*** THE DATA ***

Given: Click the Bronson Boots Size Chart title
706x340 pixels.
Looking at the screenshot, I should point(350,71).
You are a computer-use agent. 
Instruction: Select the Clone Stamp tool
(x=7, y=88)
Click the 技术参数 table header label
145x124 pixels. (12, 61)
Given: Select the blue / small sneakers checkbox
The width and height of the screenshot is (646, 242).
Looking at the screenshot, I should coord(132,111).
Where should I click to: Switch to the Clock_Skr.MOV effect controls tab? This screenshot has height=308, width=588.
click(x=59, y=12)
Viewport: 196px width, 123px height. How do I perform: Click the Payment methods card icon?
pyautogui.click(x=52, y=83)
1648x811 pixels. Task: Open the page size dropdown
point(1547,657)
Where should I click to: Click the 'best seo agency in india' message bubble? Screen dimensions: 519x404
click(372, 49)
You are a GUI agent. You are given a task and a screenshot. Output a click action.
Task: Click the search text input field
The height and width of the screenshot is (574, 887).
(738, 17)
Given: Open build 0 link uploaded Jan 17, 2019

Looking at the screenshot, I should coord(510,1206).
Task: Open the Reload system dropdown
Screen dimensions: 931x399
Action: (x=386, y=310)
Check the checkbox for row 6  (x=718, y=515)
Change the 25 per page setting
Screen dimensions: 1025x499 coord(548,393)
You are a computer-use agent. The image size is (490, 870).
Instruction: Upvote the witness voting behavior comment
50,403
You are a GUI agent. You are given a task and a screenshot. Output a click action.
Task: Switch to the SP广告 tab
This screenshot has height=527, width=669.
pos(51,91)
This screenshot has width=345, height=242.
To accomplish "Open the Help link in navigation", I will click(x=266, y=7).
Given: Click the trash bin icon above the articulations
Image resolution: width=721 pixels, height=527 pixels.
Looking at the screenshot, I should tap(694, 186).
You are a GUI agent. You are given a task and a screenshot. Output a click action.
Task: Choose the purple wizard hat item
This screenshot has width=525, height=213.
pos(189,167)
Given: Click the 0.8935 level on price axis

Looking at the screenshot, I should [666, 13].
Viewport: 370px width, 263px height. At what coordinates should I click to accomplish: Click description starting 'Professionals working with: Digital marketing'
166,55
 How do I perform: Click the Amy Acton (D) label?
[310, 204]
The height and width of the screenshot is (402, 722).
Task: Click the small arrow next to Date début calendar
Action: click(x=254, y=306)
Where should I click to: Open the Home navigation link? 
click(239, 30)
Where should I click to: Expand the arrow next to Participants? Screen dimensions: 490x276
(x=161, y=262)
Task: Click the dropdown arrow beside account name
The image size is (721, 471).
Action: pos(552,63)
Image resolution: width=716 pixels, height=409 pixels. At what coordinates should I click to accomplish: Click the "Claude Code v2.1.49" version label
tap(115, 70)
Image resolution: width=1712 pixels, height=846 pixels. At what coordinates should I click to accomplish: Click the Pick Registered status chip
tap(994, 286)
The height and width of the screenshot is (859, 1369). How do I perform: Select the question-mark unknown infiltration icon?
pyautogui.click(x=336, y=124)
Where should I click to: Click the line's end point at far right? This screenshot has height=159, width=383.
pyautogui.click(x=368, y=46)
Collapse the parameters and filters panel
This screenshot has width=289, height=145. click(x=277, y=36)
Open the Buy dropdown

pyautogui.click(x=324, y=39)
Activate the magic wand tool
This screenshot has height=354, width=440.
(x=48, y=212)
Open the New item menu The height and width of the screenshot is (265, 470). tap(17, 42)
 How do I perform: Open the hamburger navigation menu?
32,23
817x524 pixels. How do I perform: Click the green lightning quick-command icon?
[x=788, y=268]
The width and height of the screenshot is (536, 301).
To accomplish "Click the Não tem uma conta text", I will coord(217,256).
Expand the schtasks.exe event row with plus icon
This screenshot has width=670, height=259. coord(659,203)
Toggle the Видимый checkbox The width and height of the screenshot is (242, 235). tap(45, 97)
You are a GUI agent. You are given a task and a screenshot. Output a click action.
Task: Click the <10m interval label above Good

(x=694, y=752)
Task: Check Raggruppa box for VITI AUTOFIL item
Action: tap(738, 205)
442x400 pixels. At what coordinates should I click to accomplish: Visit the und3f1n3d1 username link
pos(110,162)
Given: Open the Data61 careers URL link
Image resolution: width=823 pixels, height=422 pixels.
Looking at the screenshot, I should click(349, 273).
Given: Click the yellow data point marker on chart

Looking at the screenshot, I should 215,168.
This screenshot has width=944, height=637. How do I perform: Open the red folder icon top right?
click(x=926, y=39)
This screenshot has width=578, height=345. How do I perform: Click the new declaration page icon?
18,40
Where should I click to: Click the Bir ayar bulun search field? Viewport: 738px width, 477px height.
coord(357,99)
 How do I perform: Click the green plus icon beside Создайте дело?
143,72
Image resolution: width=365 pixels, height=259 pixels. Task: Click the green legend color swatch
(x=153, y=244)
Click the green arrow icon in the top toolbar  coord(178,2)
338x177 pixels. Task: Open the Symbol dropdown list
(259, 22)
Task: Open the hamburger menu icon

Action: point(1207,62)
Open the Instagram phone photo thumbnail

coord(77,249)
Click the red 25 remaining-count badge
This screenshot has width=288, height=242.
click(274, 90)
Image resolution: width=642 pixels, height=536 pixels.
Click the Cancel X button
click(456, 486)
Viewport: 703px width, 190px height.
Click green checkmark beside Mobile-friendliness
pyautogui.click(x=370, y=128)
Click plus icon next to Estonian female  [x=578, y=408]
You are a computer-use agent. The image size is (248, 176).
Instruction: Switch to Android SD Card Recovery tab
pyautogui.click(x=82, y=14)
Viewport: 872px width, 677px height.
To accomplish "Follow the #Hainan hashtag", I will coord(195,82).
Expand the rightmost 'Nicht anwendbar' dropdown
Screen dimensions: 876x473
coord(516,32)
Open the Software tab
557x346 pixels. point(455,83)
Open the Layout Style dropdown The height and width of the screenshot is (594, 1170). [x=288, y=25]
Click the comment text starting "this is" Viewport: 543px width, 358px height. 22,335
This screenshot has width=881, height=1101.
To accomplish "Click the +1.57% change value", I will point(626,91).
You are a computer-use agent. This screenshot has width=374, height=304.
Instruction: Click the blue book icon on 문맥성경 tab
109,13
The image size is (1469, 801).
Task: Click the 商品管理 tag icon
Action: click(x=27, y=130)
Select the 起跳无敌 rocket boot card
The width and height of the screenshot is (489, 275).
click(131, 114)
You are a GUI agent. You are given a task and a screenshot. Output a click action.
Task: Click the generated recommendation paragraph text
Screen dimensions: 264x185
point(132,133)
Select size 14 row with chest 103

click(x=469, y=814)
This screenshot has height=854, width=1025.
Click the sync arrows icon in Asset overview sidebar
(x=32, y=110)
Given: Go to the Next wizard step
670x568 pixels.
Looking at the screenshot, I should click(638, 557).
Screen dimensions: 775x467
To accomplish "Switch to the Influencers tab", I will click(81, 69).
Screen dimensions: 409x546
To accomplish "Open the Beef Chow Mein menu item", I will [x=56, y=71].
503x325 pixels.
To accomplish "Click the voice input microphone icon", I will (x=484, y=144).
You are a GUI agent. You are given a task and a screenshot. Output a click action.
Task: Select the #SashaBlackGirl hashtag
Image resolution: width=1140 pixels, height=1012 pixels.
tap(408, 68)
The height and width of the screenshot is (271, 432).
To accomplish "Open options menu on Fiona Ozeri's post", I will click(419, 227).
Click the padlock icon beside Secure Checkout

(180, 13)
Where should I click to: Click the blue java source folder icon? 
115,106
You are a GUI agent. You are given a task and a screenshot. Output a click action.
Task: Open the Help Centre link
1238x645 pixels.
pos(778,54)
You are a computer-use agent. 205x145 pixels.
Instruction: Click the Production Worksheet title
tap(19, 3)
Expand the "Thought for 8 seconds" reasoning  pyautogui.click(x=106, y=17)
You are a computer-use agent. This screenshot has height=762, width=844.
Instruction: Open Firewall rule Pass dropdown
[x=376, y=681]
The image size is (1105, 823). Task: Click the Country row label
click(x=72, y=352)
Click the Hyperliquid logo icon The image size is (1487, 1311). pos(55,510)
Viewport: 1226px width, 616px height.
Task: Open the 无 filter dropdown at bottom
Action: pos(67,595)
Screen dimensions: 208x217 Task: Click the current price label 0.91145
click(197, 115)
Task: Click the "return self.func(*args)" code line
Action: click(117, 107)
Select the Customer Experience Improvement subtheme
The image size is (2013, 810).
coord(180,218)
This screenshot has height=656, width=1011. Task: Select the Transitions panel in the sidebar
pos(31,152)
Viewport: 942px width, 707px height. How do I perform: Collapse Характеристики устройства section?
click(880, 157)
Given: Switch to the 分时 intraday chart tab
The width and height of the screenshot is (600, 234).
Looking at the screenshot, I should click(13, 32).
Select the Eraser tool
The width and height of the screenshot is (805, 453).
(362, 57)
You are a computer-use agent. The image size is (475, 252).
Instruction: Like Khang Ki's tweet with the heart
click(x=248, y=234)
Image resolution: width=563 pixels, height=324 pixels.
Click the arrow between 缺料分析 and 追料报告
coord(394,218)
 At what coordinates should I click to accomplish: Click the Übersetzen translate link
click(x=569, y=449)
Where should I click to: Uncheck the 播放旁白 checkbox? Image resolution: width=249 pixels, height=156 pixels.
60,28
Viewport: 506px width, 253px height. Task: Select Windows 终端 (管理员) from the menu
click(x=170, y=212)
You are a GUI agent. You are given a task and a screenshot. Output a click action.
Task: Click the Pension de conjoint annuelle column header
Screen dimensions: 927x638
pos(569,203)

***

ABOUT THIS EXERCISE
Taking the line with "1238x645 pixels." as the first and the line with "Image resolution: width=563" as the last, retype that stretch of the data above exactly, with no other lines.

TASK OUTPUT
1238x645 pixels.
pos(778,54)
You are a computer-use agent. 205x145 pixels.
Instruction: Click the Production Worksheet title
tap(19, 3)
Expand the "Thought for 8 seconds" reasoning  pyautogui.click(x=106, y=17)
You are a computer-use agent. This screenshot has height=762, width=844.
Instruction: Open Firewall rule Pass dropdown
[x=376, y=681]
The image size is (1105, 823). Task: Click the Country row label
click(x=72, y=352)
Click the Hyperliquid logo icon The image size is (1487, 1311). pos(55,510)
Viewport: 1226px width, 616px height.
Task: Open the 无 filter dropdown at bottom
Action: pos(67,595)
Screen dimensions: 208x217 Task: Click the current price label 0.91145
click(197, 115)
Task: Click the "return self.func(*args)" code line
Action: click(117, 107)
Select the Customer Experience Improvement subtheme
The image size is (2013, 810).
coord(180,218)
This screenshot has height=656, width=1011. Task: Select the Transitions panel in the sidebar
pos(31,152)
Viewport: 942px width, 707px height. How do I perform: Collapse Характеристики устройства section?
click(880, 157)
Given: Switch to the 分时 intraday chart tab
The width and height of the screenshot is (600, 234).
Looking at the screenshot, I should click(13, 32).
Select the Eraser tool
The width and height of the screenshot is (805, 453).
(362, 57)
You are a computer-use agent. The image size is (475, 252).
Instruction: Like Khang Ki's tweet with the heart
click(x=248, y=234)
Image resolution: width=563 pixels, height=324 pixels.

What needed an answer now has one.